**DESCRIPTION OF THE TASK**
No pictures belong in the copy. Retype exactly, and only, the stretch of lines below from the one with "The image size is (1080, 960)." through the one with "Click the highlighted".

**AVAILABLE DATA**

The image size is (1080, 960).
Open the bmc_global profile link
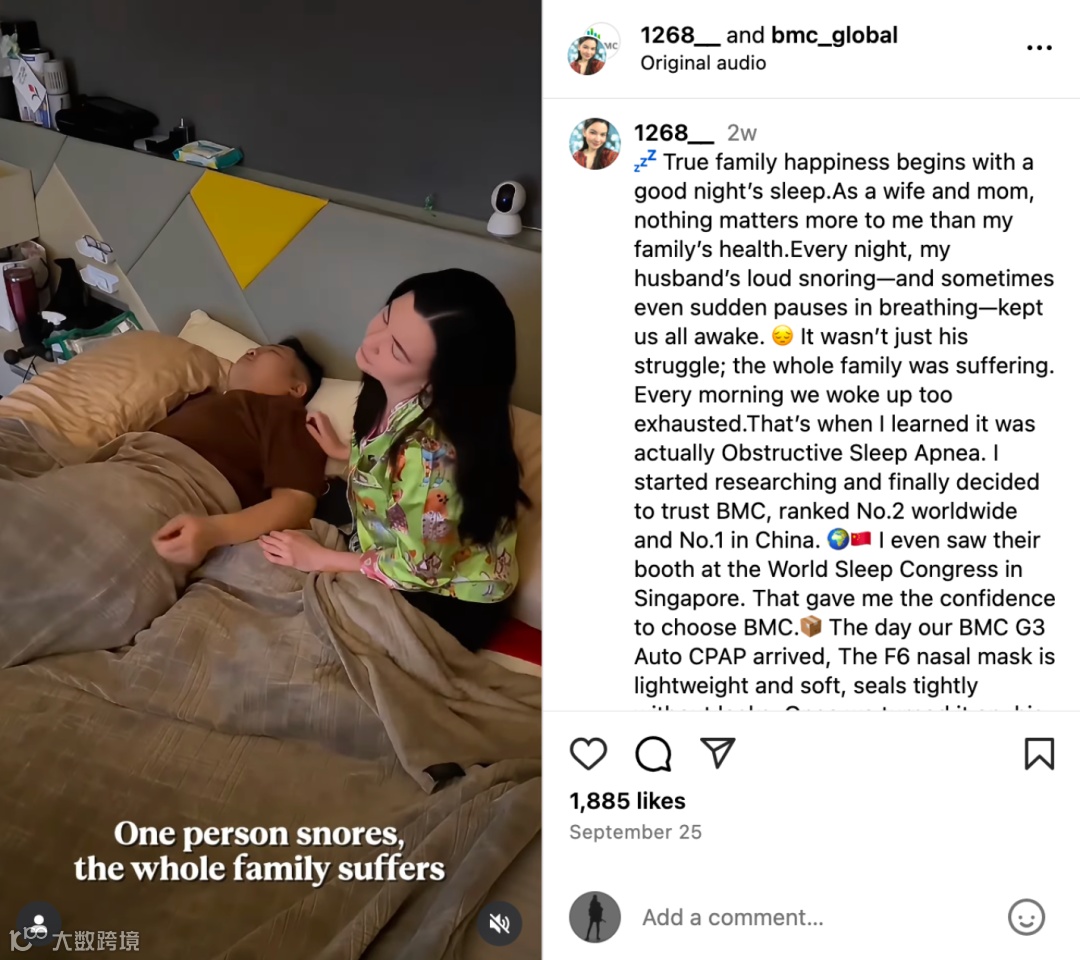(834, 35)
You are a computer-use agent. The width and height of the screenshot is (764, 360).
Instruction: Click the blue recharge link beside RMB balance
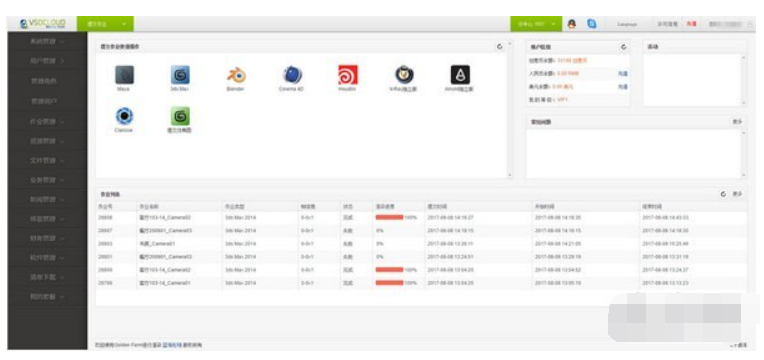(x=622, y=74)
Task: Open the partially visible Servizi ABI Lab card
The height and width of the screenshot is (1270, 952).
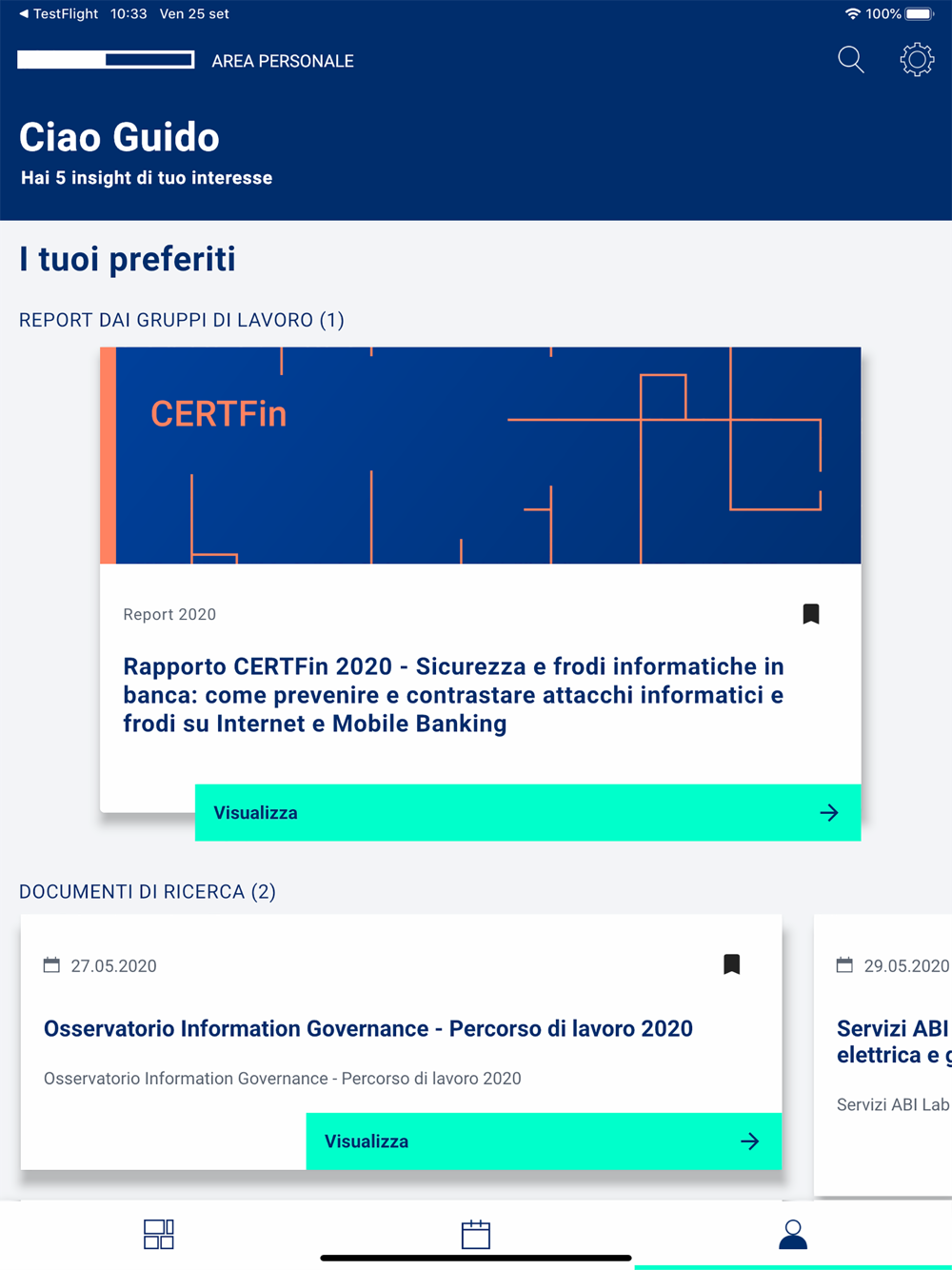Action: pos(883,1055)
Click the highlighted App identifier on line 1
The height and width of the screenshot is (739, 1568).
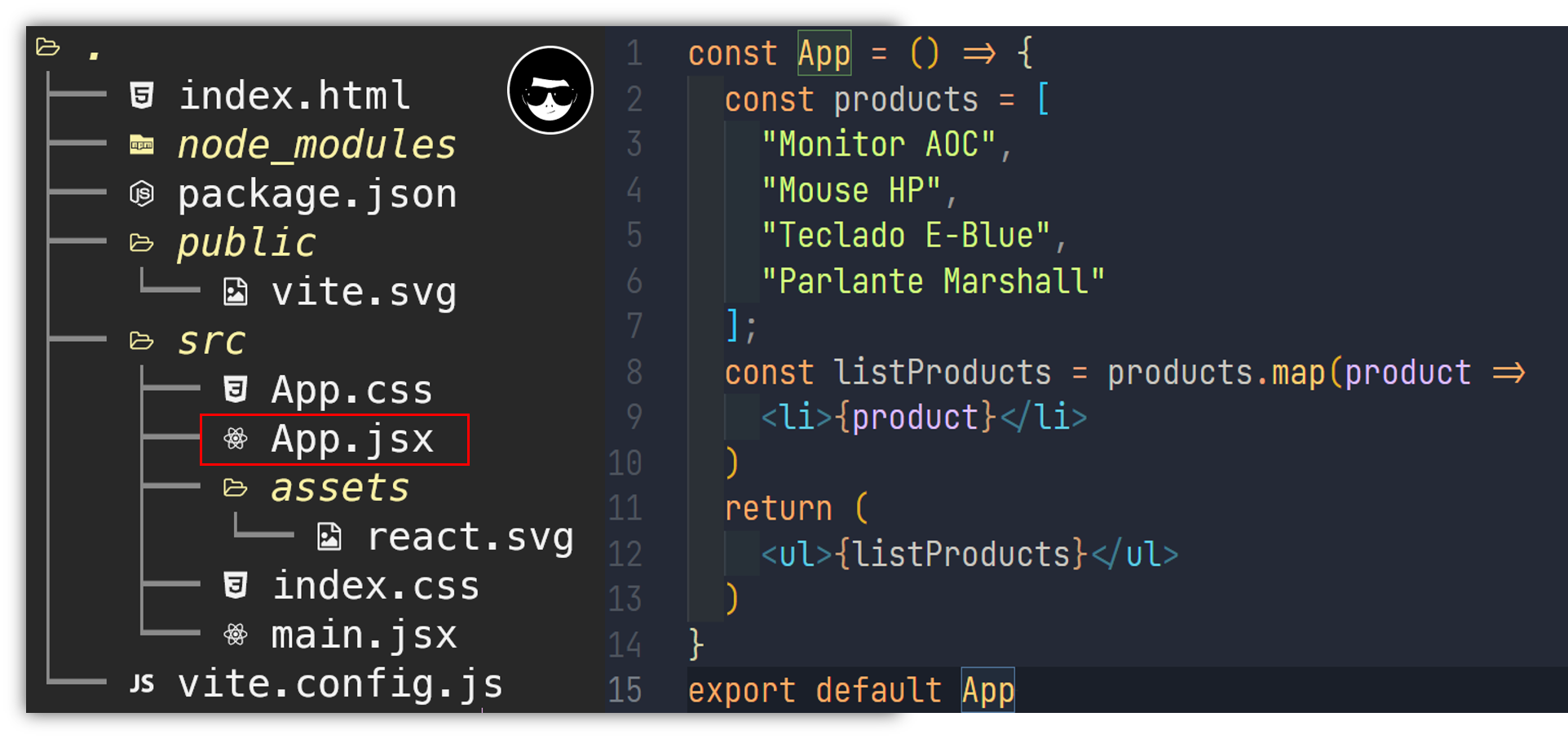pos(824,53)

...

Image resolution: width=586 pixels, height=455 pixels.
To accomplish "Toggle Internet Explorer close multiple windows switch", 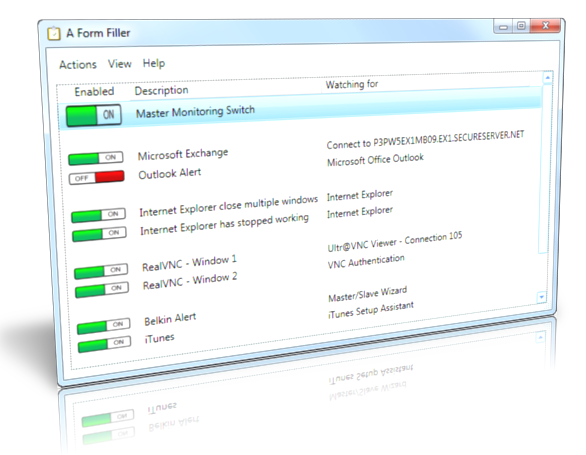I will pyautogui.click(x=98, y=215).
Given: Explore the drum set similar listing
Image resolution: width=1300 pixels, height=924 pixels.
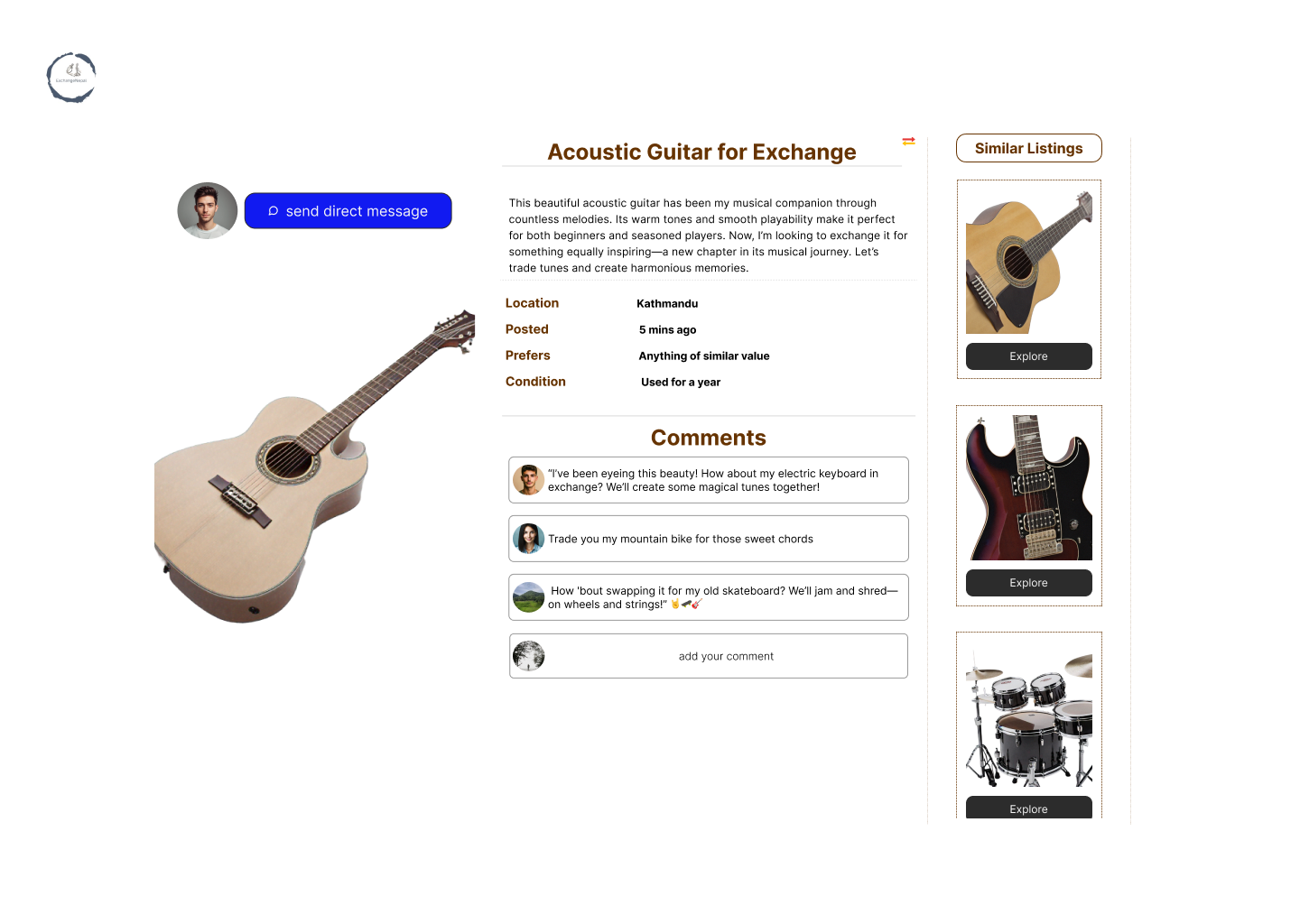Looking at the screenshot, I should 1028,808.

**RESULT**
The image size is (1080, 960).
Open the bmc_global profile link
(834, 35)
You are a computer-use agent. The width and height of the screenshot is (764, 360).
Instruction: Click the blue recharge link beside RMB balance
(x=622, y=74)
Task: Open the partially visible Servizi ABI Lab card
The height and width of the screenshot is (1270, 952).
Action: pos(883,1055)
Click the highlighted App identifier on line 1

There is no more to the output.